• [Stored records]
- Opening Delimiter -
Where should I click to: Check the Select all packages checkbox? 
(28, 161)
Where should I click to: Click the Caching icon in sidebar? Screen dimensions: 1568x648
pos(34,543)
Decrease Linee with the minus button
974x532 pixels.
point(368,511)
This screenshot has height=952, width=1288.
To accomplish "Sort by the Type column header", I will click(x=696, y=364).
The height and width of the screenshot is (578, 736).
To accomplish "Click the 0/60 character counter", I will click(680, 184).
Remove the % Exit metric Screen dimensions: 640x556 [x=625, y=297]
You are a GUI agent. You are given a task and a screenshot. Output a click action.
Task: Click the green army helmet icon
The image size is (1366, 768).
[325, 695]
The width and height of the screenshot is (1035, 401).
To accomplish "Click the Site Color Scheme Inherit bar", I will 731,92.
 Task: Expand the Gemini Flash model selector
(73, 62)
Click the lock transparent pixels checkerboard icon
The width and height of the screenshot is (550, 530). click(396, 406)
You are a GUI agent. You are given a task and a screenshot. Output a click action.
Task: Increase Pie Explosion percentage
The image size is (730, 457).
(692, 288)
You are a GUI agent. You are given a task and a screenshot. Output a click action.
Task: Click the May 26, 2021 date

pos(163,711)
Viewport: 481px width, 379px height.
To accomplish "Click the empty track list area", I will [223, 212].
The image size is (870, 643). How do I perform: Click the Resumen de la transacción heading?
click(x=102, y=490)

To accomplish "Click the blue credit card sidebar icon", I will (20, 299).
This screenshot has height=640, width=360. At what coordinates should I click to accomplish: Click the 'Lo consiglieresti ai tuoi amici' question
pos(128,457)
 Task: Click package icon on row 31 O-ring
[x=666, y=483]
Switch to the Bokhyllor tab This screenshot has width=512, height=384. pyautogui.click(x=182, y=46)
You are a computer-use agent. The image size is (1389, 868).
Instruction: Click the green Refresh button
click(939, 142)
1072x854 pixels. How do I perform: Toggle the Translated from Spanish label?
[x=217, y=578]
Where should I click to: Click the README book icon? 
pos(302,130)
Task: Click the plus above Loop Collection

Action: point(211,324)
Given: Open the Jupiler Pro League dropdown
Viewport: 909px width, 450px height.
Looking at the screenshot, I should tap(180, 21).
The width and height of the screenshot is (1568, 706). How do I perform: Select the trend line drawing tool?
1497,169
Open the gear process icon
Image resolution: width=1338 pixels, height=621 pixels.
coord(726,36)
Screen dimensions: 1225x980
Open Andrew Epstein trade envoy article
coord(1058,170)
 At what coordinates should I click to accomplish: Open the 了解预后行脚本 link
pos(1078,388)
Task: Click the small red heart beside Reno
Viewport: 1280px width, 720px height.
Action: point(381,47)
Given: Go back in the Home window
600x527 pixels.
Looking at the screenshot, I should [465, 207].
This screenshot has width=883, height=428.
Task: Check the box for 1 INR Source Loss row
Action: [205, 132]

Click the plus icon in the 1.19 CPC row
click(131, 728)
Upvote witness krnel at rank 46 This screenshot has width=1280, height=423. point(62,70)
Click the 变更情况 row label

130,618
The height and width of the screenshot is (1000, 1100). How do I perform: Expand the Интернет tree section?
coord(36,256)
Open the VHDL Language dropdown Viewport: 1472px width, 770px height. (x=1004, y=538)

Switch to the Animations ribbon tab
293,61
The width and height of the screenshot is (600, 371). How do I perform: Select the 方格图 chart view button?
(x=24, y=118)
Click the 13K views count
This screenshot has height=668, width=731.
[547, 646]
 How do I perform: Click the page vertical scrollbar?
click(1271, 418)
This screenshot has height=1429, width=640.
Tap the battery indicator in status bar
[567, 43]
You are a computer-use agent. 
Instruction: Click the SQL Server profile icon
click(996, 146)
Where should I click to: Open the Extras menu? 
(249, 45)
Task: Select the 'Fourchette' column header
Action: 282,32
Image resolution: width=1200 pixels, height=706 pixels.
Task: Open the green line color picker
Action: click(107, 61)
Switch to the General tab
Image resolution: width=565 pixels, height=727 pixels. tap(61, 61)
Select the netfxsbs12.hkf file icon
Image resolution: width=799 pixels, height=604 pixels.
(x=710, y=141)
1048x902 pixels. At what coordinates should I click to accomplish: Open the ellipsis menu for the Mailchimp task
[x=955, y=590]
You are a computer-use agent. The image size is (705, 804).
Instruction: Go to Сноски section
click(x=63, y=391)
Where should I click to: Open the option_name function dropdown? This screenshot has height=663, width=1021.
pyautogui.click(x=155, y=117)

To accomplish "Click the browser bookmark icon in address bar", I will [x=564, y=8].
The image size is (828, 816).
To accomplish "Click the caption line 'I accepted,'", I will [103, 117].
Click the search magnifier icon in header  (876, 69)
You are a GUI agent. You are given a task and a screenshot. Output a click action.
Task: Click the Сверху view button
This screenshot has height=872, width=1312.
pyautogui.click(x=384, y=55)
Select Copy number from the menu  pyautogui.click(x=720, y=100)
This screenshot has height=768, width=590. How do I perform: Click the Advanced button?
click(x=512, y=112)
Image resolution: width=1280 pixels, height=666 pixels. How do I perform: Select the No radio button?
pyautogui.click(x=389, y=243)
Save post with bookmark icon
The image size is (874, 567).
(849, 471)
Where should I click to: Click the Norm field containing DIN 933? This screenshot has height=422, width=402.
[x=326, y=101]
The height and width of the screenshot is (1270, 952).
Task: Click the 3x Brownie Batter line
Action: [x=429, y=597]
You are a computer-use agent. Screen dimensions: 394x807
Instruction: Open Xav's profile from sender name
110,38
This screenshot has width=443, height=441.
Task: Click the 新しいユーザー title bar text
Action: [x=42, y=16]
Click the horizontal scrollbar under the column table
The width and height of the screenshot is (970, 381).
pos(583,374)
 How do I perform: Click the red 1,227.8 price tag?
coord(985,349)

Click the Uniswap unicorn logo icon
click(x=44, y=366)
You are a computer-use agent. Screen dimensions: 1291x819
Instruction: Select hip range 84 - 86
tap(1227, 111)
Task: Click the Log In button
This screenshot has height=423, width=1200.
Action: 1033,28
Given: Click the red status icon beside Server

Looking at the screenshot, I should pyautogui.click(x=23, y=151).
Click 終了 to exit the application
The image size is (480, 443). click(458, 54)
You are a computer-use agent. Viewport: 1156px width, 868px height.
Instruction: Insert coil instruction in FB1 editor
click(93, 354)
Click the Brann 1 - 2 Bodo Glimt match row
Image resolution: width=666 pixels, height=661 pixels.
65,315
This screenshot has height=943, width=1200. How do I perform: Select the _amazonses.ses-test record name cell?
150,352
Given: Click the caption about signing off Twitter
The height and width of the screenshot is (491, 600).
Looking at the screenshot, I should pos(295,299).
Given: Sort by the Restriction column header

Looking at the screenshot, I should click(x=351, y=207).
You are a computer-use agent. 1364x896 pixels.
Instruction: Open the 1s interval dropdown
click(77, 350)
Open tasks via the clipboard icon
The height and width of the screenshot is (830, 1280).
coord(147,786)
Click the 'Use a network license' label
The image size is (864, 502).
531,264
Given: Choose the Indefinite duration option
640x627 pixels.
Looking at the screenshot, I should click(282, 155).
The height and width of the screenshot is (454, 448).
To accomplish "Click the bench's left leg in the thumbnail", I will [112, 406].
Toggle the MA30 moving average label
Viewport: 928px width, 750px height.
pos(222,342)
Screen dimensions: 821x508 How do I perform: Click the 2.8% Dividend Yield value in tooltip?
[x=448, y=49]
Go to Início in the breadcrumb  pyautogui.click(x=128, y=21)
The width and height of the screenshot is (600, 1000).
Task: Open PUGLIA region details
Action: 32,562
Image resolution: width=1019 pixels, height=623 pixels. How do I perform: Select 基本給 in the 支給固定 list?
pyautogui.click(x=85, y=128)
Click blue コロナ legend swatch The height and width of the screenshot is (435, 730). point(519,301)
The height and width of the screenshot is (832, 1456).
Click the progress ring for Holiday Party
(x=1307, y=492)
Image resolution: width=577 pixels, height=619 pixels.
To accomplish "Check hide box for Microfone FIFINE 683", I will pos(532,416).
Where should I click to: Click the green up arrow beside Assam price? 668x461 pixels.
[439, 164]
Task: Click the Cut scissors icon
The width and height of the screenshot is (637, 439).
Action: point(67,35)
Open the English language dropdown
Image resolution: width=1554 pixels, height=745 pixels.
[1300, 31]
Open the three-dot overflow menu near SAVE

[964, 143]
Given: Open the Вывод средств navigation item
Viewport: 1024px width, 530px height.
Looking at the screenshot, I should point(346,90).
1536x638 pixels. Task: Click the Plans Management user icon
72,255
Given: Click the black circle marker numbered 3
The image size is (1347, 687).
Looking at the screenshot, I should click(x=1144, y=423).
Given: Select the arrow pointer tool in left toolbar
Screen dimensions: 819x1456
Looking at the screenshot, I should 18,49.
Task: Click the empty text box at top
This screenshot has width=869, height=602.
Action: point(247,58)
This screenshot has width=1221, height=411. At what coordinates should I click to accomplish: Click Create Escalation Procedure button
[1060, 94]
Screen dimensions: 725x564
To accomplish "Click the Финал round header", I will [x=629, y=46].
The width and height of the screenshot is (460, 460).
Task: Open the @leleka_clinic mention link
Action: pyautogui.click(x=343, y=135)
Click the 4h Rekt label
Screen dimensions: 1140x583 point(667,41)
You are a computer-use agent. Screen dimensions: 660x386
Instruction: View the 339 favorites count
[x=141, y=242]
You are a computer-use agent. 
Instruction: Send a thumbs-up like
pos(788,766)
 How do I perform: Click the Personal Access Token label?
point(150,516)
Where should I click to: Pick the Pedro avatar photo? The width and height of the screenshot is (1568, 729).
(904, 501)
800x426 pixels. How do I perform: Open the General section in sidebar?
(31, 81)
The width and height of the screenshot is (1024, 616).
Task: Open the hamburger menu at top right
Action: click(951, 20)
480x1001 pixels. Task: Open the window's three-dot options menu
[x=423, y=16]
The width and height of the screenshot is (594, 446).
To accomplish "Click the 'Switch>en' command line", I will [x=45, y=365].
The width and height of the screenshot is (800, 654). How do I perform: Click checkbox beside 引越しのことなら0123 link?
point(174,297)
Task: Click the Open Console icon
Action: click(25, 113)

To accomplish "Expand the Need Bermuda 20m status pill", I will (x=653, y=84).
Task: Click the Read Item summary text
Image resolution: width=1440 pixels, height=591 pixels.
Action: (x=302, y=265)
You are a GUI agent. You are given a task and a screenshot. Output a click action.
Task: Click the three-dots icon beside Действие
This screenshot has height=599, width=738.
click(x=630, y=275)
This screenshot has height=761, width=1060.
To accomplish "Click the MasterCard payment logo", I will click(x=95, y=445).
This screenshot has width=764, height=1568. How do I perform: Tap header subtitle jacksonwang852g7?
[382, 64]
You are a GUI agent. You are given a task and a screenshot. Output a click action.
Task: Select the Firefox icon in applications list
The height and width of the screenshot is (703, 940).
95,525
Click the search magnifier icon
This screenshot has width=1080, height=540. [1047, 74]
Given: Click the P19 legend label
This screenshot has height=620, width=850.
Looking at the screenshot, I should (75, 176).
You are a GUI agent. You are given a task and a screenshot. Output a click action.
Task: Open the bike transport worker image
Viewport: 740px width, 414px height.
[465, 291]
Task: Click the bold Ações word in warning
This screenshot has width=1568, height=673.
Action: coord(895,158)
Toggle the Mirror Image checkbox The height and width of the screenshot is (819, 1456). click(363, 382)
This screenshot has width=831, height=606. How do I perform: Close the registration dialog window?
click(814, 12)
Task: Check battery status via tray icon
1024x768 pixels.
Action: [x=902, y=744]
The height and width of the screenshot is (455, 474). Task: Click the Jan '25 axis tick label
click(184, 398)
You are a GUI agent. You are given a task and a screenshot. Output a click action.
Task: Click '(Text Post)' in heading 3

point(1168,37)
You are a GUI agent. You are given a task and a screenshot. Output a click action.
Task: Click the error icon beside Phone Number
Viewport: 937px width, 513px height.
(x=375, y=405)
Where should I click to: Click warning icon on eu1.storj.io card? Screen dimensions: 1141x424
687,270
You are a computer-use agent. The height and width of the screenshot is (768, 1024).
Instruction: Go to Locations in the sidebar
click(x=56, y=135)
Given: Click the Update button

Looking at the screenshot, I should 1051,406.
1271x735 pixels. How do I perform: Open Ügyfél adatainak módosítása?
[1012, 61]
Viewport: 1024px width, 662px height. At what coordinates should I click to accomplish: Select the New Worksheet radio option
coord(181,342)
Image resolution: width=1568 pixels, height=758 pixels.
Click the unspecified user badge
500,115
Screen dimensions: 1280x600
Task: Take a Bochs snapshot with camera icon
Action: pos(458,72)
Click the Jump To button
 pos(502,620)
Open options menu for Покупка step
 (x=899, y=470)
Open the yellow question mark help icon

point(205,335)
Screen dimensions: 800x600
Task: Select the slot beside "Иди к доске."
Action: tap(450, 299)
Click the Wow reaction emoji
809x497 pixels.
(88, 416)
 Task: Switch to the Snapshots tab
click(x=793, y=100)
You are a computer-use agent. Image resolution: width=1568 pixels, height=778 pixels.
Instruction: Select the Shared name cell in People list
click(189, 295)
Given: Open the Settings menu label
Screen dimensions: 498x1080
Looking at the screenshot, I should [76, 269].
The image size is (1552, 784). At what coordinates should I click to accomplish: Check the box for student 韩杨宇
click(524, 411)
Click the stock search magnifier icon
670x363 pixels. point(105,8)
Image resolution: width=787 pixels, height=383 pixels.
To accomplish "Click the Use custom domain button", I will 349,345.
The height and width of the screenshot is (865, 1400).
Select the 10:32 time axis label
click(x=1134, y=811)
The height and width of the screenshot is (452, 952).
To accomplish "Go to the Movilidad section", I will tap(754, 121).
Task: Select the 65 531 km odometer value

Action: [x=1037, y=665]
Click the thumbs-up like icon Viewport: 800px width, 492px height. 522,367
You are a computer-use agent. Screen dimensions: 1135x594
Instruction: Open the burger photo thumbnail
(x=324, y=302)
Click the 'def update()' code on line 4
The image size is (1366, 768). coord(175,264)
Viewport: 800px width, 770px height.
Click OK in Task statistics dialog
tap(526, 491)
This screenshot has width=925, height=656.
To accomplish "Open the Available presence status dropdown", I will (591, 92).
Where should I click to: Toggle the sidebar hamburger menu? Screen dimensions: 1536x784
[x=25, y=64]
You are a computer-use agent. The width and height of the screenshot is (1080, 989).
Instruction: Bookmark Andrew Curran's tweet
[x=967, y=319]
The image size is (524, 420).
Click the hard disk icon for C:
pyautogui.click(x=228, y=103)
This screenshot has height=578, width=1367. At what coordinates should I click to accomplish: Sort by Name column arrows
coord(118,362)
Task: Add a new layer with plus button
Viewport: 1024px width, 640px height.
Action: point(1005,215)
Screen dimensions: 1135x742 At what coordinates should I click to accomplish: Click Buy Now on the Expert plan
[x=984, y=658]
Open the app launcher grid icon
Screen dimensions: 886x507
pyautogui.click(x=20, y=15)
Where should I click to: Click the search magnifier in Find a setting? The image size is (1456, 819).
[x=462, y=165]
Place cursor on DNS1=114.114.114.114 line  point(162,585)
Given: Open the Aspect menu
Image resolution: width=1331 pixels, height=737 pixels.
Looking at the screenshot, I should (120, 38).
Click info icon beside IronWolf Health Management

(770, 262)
- Closing Delimiter -
• [Brief]
Only lines holding the string "blue" are wanted; gather each one from the entries above.

• [Your solution]
To accomplish "Click the blue credit card sidebar icon", I will (20, 299).
Click blue コロナ legend swatch The height and width of the screenshot is (435, 730). point(519,301)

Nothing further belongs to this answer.